The search was conducted in Medline, Embase, Cochrane Database, Cochrane Controlled Register of Trials, and ClinicalTrials.gov, and included additional sources up to January 2022. Two studies were found through grey literature. Articles were screened independently by two reviewers, with discrepancies resolved by a third.
Quality assessment used the Cochrane risk of bias-2 tool for RCTs, Newcastle-Ottawa scale for non-randomised studies, and the 24-item Consolidated Health Economic Evaluation Reporting Standards (CHEERS) checklist for economic analyses. One reviewer assessed risk of bias, validated by a second reviewer. Data extraction was performed by one reviewer and validated by another, with findings synthesised narratively.
Applicability/external validity:
While the review did not explicitly discuss applicability or external validity, it highlighted geographic distribution, study designs, and population differences. Most studies were from the USA and Europe, with few from Asia, affecting generalizability. Methodological differences, including baseline IOP, study design, and outcome measures, may impact real-world applicability. The review calls for more real-world evidence and comparative studies to understand MIGS and SLT’s long-term effects in diverse populations.
Geographic focus:
Included studies were conducted in Europe, North America, South America, Australia, Asia, Brazil, Canada, France, Germany, Italy, Japan, Mexico, Spain, the UK, and the USA.
Summary of quality assessment:
Overall, we have medium confidence in the review’s conclusions because of methodological limitations: reference lists were not searched systematically, the search was restricted to English‑language publications, and risk‑of‑bias assessment was carried out by a single reviewer before validation by a second.
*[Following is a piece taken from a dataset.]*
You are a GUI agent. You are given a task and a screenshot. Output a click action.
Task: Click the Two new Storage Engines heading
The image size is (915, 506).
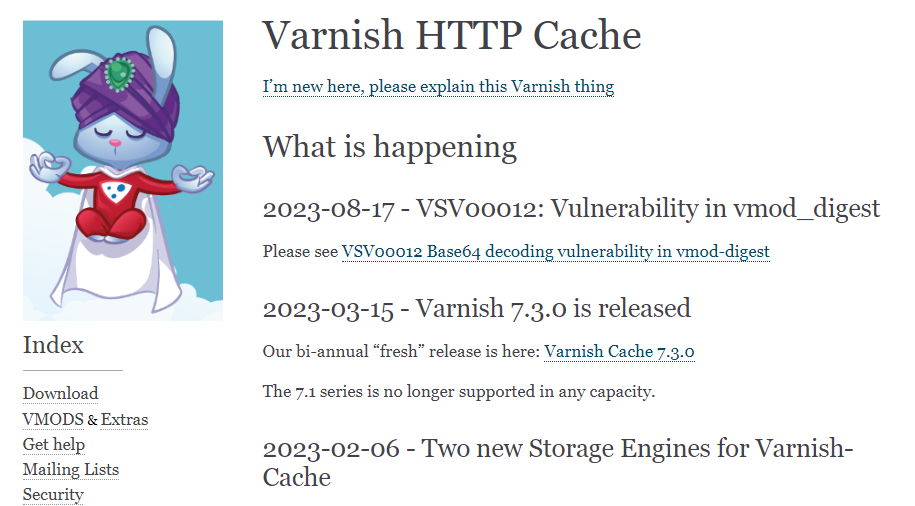pos(557,461)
These factors increase the likelihood that relevant evidence was missed and may introduce bias into the synthesis.
Publication Source:
Cantor L, Lindfield D, Ghinelli F, Swider AW, Torelli F, Steeds C, Dickerson JE, Nguyen DQ. Systematic literature review of clinical, economic, and humanistic outcomes following minimally invasive glaucoma surgery or selective laser trabeculoplasty for the treatment of open-angle glaucoma with or without cataract extraction. Clin Ophthalmol. 2023 Jan 6:17:85-101.